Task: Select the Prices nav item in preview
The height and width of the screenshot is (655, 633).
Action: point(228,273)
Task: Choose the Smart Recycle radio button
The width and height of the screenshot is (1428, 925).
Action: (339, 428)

...

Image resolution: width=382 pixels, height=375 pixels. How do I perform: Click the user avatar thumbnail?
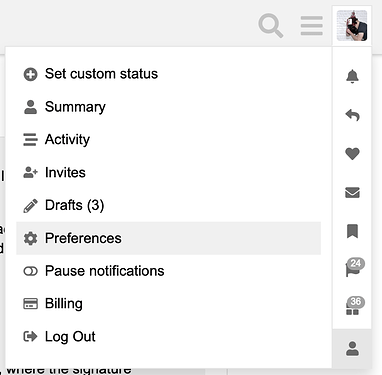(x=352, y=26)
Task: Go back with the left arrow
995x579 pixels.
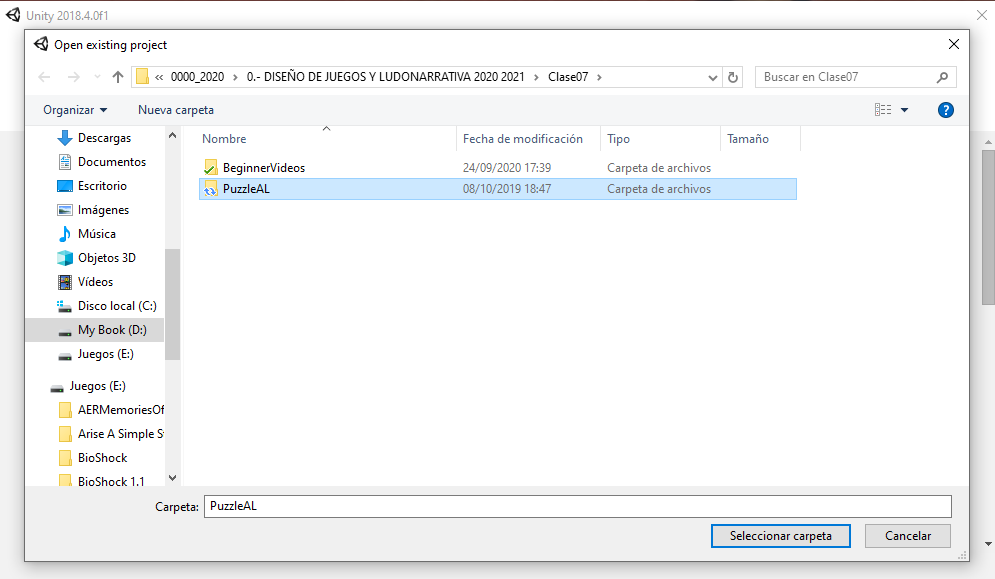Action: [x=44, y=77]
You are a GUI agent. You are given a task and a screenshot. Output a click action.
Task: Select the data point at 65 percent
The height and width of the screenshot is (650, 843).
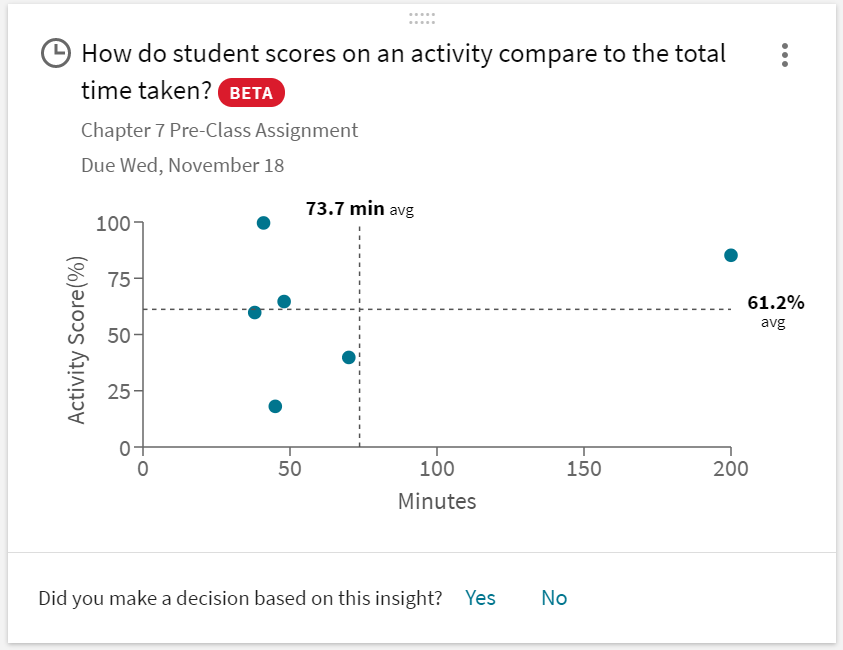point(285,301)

==

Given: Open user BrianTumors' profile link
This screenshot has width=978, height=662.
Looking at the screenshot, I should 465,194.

• [REQUIRED WORK]
When you find a line in the records that contains the word "Select", copy it.

• [OUTPUT]
Task: Select the Prices nav item in preview
Task: Select the data point at 65 percent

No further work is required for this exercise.